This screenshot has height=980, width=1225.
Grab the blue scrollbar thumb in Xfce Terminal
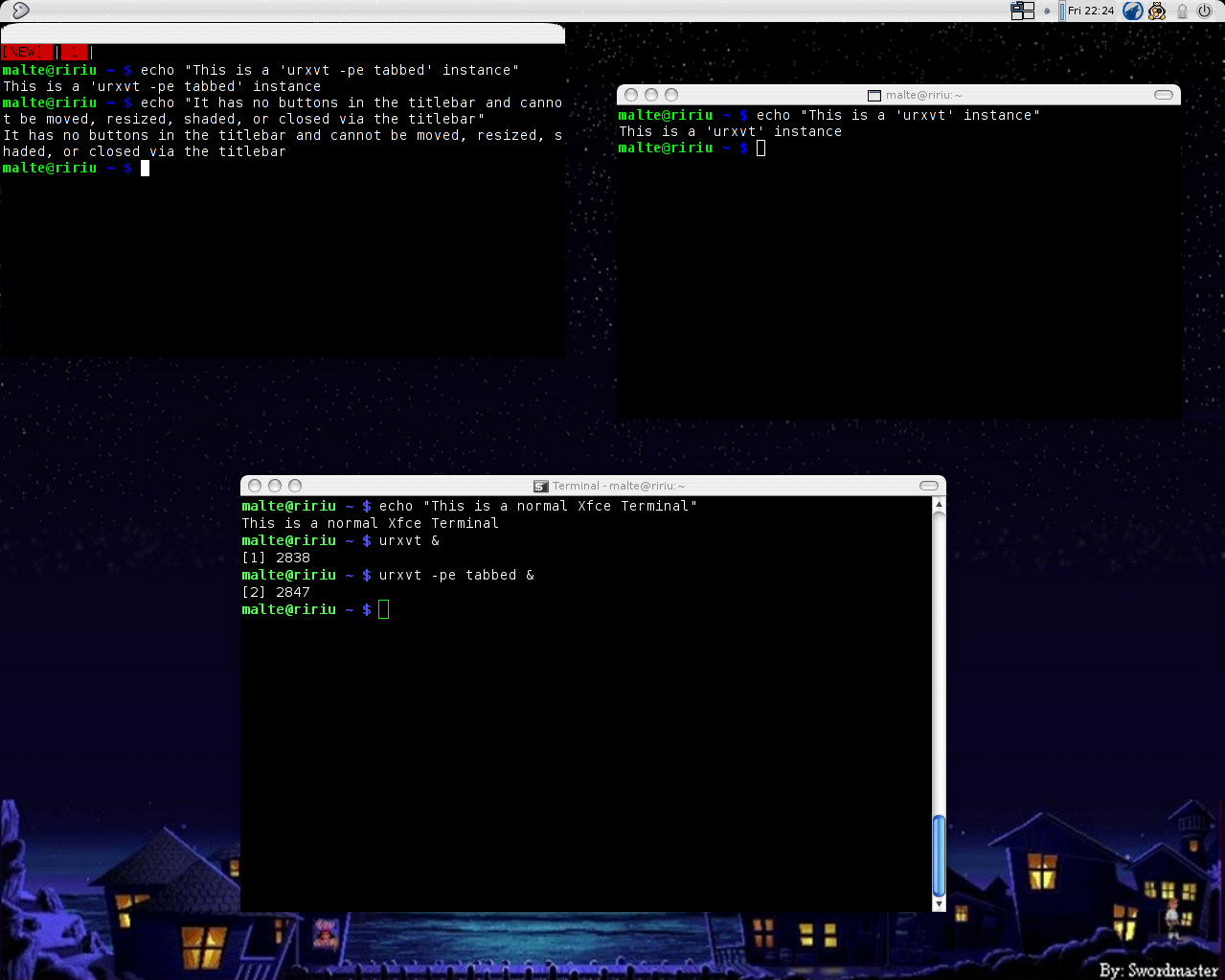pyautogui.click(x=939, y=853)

...

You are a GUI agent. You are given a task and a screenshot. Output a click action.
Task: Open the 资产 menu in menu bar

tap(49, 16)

#### EXERCISE
Show each line of the records above that contains the word "screenshot". Case counts.

#### COMPLETE OUTPUT
This screenshot has height=980, width=1225.
You are a GUI agent. You are given a task and a screenshot. Output a click action.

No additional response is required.